がんと認知症

2014.04.19

ふと、がんと認知症って似ていると思いました。

mirai

がん。

がんは、ここ数十年で位置付けが大きく変わってきたと思います。

そもそも戦前は、がんにかかる人はそう多くありませんでした。
平均寿命が30代で、がんにかかる前に亡くなることが普通だったからです。
戦後、衛生環境や栄養環境の改善によって平均寿命が伸び、50代、60代になってがんにかかる人が出てきました。
つまり、長生きすることで「がんにかかることができる」世の中になってきたわけです。

それでも昔はがんは不治の病と言われ、タブー視されていました。
がんが見つかっても本人に告知をしないほうが一般的で、世間からも半ば死人扱いをされるような状況。
ある日突然、悲劇に襲われる、そんな位置付けだったのではないかと思います。

今は日本人の1/2ががんにかかり、1/3はがんで亡くなる時代です。
もちろんがん自体による苦しみや死の恐怖が変わるわけではありません。
それでも早期発見による治療や手術の技術向上により、生存率は格段に向上。
かならずしも不治の病ともならなくなってきました。

あわせて、人間ドックによりがんの早期発見をするのも一般的になりました。
少しでも早く見つけることがよい結果につながることが周知されています。

そして医療の現場では、どう治すかとあわせて、患者ががんとともにどう生きるかに着目するところが増えてきています。
がんになったらおしまいという世の中から、治せるうちに見つけて治す、あわせて治せない時に備えてよりよく生きる仕組みを考える。
そんな時代になってきています。

まとめると、時代と共に以下のような変化があったのではないか。
① 誰でもかかる病気に:昔は寿命の関係で、そもそもがんにかかる人が少なかったが、長生きにともなってがんにかかる人が増えてきた
② 不治の病、タブー:当初は不治の病であり、がん自体がタブー視されていた。
③ 早期発見の普及:その後早期発見の必要性が認められ、今では多くの人が早期発見メニューを人間ドックで受けている
④ 共に生きる時代:がんと共にどのように生きるか、が考えられる段階に来ている

さて。
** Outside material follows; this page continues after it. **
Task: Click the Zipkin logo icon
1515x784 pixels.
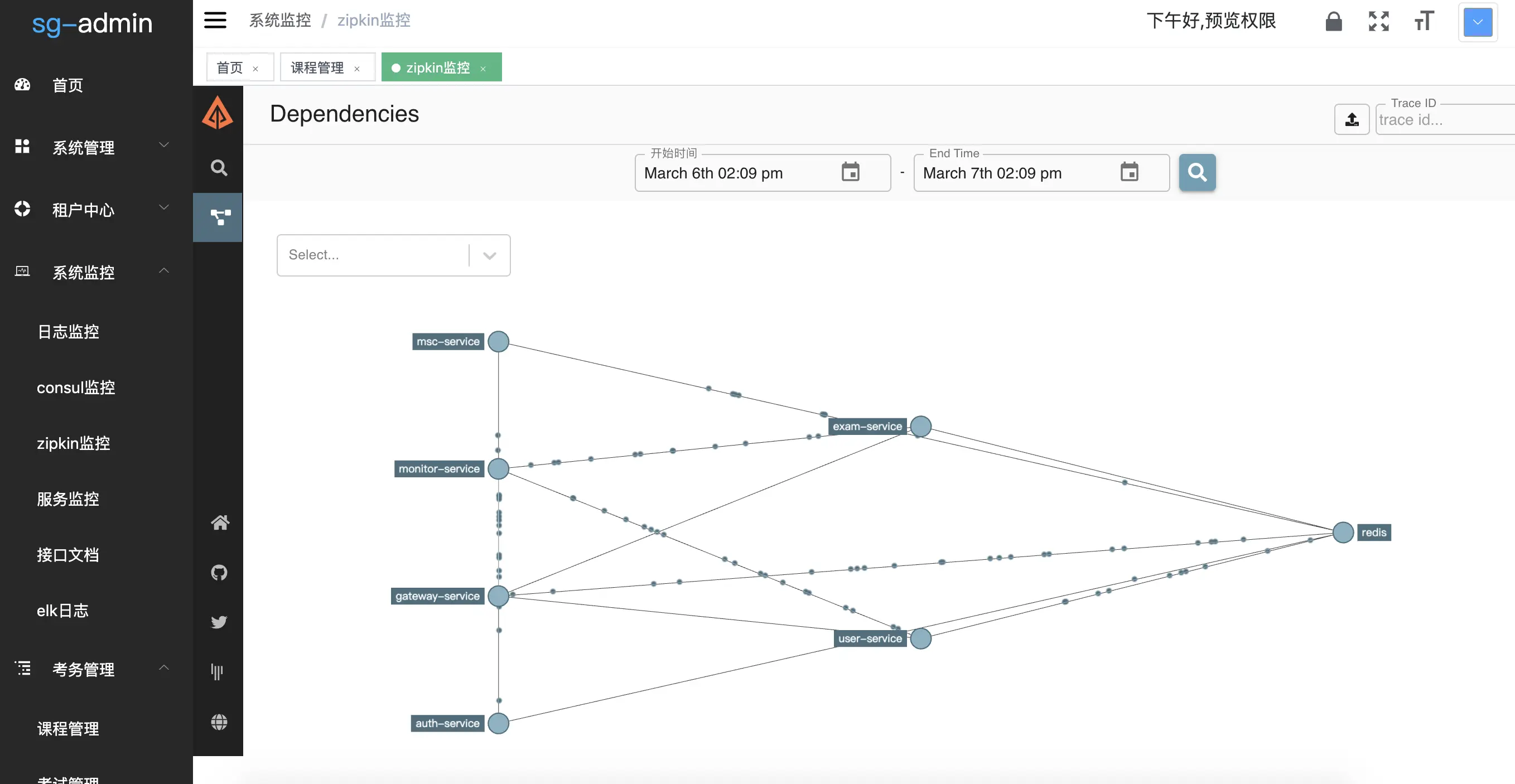Action: click(217, 113)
ここからが本題です。

認知症について考えていたときに、がんと同じ道をたどっているのではないかと気づきました。

①誰でもかかる病気に
認知症は、65-70歳の有病率は3%以下ですが、85歳を過ぎると30%超の有病率となります。
日本の平均寿命が伸びたことにより、「認知症にかかることができるくらい長生きする」世の中になってきたのです。

②不治の病、タブー
今、認知症を完全に治すことは難しいと言われています(特発性正常圧水頭症など、治すことが可能な認知症もあります)。
世の中では認知症はタブー視されており、診察に行くこと自体を拒否する方も少なくありません。

③早期発見の普及
早期発見が極めて重要ですが、まだまだその事実についての周知は足りないと思います。
いずれ、年をとったら誰もが毎年検査を受ける、そんな時代が来るだろうし早くそうすべきだと考えます。

④共に生きる時代
そして、認知症とともにどう生きるか、を真剣に考えるべき時代がいずれ来ると思います。
とくにがんと異なる点として、地域社会がどう受け止めるのかとうことも含めて日本全体のコンセンサスを作らなければなりません。

がんと比べると、①を経て②の段階にいま来たところ。
世の中で患者さんが一般的になる一方で準備が充分に出来ていない。
そんな状況に近いのではないかと思います。
恐怖感だけあって適切な対処ができていない状況ではないか。

これから③、④の世の中になるように、微力ながら弊社も努力していきたいと考えています。

そのためには正しい知識の提供、前向きな対処の方法を提示し、弊社の見守りでサポートできる範囲を増やす。
目指すのは、認知症の方を受け止められる社会にしていくこと。
地域社会の仕組みの中に弊社も参加し、そんなことのお手伝いができればと考えています。